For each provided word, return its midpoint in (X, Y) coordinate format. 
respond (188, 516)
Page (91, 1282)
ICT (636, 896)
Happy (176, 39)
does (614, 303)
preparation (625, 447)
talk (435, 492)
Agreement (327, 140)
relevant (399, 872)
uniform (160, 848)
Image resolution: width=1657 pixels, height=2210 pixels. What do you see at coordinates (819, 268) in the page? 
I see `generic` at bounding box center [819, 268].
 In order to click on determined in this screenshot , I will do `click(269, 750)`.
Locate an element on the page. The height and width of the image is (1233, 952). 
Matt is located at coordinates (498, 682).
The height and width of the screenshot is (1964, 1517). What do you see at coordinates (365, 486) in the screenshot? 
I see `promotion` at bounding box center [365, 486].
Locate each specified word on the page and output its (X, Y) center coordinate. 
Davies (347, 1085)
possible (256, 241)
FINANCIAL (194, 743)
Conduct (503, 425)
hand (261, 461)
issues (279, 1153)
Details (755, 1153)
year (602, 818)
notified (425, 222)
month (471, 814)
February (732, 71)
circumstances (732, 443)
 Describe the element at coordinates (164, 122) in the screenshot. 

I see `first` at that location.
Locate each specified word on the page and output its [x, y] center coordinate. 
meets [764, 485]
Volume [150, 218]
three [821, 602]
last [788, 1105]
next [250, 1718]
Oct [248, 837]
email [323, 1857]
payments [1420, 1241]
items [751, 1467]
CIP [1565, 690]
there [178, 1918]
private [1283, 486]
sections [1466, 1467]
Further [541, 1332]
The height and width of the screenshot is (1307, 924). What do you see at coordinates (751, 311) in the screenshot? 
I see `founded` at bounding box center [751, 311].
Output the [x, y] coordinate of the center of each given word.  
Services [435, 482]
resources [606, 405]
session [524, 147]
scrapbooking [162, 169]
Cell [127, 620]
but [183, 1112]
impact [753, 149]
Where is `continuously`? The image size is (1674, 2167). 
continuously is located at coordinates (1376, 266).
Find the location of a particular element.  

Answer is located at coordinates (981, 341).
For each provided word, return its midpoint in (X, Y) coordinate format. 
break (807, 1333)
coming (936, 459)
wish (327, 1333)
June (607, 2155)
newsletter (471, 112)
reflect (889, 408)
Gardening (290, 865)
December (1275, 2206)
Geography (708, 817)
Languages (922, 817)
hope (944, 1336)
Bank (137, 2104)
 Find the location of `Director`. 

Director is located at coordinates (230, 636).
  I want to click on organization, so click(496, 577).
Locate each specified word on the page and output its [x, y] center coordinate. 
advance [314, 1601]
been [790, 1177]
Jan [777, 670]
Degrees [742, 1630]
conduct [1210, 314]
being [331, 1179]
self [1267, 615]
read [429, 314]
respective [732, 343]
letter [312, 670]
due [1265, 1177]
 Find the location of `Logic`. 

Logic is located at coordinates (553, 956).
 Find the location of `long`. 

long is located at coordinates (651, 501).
====
**Work required**:
Repeat all of the data above, switching every "screenshot" to "view" and leaving everything else unchanged.

**Expected output**:
For each provided word, return its midpoint in (X, Y) coordinate format. 
respond (188, 516)
Page (91, 1282)
ICT (636, 896)
Happy (176, 39)
does (614, 303)
preparation (625, 447)
talk (435, 492)
Agreement (327, 140)
relevant (399, 872)
uniform (160, 848)
Image resolution: width=1657 pixels, height=2210 pixels. What do you see at coordinates (819, 268) in the page? 
I see `generic` at bounding box center [819, 268].
 In order to click on determined in this view , I will do `click(269, 750)`.
Locate an element on the page. The height and width of the image is (1233, 952). 
Matt is located at coordinates (498, 682).
The height and width of the view is (1964, 1517). What do you see at coordinates (365, 486) in the view? 
I see `promotion` at bounding box center [365, 486].
Locate each specified word on the page and output its (X, Y) center coordinate. 
Davies (347, 1085)
possible (256, 241)
FINANCIAL (194, 743)
Conduct (503, 425)
hand (261, 461)
issues (279, 1153)
Details (755, 1153)
year (602, 818)
notified (425, 222)
month (471, 814)
February (732, 71)
circumstances (732, 443)
 Describe the element at coordinates (164, 122) in the view. 

I see `first` at that location.
Locate each specified word on the page and output its [x, y] center coordinate. 
meets [764, 485]
Volume [150, 218]
three [821, 602]
last [788, 1105]
next [250, 1718]
Oct [248, 837]
email [323, 1857]
payments [1420, 1241]
items [751, 1467]
CIP [1565, 690]
there [178, 1918]
private [1283, 486]
sections [1466, 1467]
Further [541, 1332]
The height and width of the view is (1307, 924). What do you see at coordinates (751, 311) in the view? 
I see `founded` at bounding box center [751, 311].
Output the [x, y] coordinate of the center of each given word.  
Services [435, 482]
resources [606, 405]
session [524, 147]
scrapbooking [162, 169]
Cell [127, 620]
but [183, 1112]
impact [753, 149]
Where is `continuously`? The image size is (1674, 2167). 
continuously is located at coordinates (1376, 266).
Find the location of a particular element.  

Answer is located at coordinates (981, 341).
For each provided word, return its midpoint in (X, Y) coordinate format. 
break (807, 1333)
coming (936, 459)
wish (327, 1333)
June (607, 2155)
newsletter (471, 112)
reflect (889, 408)
Gardening (290, 865)
December (1275, 2206)
Geography (708, 817)
Languages (922, 817)
hope (944, 1336)
Bank (137, 2104)
 Find the location of `Director`. 

Director is located at coordinates (230, 636).
  I want to click on organization, so click(496, 577).
Locate each specified word on the page and output its [x, y] center coordinate. 
advance [314, 1601]
been [790, 1177]
Jan [777, 670]
Degrees [742, 1630]
conduct [1210, 314]
being [331, 1179]
self [1267, 615]
read [429, 314]
respective [732, 343]
letter [312, 670]
due [1265, 1177]
 Find the location of `Logic`. 

Logic is located at coordinates (553, 956).
 Find the location of `long`. 

long is located at coordinates (651, 501).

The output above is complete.